▶ Task item
Output the records from the line containing "coordinates (488, 40)." through the line containing "at (656, 414)." as a Markdown table with the columns Row and Line, omitting blank lines.

Start of Material for this task

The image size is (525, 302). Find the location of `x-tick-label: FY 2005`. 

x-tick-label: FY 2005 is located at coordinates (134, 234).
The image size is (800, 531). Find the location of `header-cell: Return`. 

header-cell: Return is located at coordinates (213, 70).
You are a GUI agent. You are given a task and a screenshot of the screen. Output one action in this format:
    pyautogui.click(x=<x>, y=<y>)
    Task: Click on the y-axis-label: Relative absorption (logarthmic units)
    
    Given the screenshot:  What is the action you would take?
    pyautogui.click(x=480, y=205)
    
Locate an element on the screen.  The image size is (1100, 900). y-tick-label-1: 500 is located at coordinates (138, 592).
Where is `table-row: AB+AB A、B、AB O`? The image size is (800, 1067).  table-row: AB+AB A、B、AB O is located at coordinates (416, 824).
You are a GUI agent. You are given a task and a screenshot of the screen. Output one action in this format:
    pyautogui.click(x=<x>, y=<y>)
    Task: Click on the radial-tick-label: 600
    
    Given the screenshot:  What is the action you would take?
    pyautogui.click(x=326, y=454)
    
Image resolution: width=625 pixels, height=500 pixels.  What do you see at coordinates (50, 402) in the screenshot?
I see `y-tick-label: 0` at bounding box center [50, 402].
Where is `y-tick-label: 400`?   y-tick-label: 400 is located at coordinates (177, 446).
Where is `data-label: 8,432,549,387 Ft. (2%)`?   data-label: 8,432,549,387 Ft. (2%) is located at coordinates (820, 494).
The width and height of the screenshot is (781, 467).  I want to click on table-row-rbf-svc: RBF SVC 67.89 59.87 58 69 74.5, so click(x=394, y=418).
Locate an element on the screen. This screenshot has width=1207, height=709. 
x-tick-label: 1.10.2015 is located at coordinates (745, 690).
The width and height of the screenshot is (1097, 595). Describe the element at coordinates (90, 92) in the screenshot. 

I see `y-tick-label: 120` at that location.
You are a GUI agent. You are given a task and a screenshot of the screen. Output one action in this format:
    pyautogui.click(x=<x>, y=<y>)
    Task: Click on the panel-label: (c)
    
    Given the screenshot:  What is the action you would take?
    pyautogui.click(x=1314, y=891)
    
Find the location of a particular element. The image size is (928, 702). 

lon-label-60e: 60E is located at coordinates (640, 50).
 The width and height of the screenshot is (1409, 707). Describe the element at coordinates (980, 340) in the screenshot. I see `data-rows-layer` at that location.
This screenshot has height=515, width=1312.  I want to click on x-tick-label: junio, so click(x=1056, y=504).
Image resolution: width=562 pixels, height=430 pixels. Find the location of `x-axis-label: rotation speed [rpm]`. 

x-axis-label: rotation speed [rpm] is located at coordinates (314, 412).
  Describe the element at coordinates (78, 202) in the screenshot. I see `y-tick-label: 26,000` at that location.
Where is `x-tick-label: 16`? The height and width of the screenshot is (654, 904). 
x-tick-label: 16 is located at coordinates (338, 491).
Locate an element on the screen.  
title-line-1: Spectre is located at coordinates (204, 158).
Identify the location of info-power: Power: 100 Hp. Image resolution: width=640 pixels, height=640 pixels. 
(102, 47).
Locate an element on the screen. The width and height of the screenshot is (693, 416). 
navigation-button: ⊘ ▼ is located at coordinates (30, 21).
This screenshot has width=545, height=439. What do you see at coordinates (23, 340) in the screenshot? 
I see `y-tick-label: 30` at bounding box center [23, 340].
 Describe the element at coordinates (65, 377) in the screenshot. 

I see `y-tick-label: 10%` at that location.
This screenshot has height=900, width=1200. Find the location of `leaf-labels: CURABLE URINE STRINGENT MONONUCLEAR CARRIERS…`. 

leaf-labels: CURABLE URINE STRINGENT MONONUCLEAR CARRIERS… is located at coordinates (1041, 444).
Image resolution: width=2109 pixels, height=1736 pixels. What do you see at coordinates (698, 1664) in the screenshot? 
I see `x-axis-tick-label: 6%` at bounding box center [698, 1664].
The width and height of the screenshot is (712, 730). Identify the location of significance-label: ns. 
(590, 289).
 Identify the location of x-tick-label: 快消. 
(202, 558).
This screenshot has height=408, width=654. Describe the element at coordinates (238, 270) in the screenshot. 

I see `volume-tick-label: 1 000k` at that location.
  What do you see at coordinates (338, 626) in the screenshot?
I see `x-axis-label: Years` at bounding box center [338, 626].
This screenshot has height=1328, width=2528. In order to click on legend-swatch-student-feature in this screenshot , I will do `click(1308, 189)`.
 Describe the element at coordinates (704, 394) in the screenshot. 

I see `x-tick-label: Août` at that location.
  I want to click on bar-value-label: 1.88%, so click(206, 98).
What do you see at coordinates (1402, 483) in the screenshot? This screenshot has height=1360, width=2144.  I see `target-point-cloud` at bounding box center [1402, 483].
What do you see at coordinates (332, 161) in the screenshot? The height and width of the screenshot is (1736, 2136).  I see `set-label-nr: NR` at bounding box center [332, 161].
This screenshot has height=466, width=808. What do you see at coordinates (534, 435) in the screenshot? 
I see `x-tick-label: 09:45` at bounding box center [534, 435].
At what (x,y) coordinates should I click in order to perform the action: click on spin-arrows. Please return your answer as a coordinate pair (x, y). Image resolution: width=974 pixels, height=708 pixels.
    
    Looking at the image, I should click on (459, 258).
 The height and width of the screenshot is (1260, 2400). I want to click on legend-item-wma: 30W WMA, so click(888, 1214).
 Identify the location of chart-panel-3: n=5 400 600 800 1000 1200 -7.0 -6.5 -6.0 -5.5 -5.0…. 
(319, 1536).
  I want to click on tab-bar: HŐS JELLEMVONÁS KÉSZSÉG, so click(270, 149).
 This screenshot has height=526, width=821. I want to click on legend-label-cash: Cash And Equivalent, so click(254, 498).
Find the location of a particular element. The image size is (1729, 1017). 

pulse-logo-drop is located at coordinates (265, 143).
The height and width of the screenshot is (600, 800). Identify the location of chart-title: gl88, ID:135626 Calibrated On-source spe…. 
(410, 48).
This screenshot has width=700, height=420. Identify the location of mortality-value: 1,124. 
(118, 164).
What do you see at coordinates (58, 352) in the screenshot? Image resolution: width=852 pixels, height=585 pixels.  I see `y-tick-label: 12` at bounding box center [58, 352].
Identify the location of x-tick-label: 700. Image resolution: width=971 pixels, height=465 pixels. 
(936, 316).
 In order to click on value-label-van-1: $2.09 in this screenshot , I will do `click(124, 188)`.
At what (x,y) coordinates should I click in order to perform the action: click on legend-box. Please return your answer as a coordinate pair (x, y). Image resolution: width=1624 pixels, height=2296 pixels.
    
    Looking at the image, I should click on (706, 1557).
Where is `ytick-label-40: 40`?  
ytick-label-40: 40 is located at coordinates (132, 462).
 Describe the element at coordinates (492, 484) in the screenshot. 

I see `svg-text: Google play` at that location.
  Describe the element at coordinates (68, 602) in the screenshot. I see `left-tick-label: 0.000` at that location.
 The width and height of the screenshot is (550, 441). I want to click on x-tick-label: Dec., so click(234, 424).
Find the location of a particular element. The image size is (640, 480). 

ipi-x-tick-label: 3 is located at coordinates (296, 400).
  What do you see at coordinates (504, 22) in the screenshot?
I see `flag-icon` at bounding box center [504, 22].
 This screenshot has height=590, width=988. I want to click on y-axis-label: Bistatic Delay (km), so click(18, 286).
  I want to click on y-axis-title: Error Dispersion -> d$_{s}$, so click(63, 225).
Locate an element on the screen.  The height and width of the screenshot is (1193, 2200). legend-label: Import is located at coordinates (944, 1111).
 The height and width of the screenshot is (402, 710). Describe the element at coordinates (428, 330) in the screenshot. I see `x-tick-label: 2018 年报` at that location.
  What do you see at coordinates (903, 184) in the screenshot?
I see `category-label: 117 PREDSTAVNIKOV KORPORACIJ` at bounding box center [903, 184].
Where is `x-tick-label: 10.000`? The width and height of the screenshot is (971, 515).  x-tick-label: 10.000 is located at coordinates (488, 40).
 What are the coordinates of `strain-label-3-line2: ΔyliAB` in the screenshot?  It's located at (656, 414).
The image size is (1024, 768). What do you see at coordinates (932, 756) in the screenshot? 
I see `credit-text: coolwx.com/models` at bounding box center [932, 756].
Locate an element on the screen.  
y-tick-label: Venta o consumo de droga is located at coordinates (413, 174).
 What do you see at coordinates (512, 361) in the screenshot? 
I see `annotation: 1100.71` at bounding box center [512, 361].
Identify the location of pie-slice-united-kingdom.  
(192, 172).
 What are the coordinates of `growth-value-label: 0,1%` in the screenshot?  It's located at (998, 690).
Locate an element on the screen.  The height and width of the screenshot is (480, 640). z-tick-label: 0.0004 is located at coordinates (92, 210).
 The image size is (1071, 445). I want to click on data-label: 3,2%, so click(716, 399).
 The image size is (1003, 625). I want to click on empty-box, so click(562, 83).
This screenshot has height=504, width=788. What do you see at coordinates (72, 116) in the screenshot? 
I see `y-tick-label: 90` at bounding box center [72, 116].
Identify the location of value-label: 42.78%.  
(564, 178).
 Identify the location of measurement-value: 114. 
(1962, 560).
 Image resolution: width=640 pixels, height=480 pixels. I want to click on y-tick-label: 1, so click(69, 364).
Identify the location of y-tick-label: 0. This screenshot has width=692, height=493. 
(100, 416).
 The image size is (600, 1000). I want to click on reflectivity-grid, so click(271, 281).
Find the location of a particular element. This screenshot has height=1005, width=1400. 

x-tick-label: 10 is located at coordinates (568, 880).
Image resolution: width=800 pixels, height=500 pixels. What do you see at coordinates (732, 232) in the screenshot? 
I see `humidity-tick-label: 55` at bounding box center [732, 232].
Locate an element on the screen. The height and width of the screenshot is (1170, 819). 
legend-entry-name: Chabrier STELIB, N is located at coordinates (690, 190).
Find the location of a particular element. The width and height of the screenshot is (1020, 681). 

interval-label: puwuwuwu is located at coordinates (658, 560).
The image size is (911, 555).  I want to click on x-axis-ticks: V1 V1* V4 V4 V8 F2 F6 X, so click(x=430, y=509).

End of Material for this task

▶ Solved exercise
| Row | Line |
|---|---|
| 1 | Where is `x-tick-label: 10.000`? The width and height of the screenshot is (971, 515).  x-tick-label: 10.000 is located at coordinates (488, 40). |
| 2 |  What are the coordinates of `strain-label-3-line2: ΔyliAB` in the screenshot?  It's located at (656, 414). |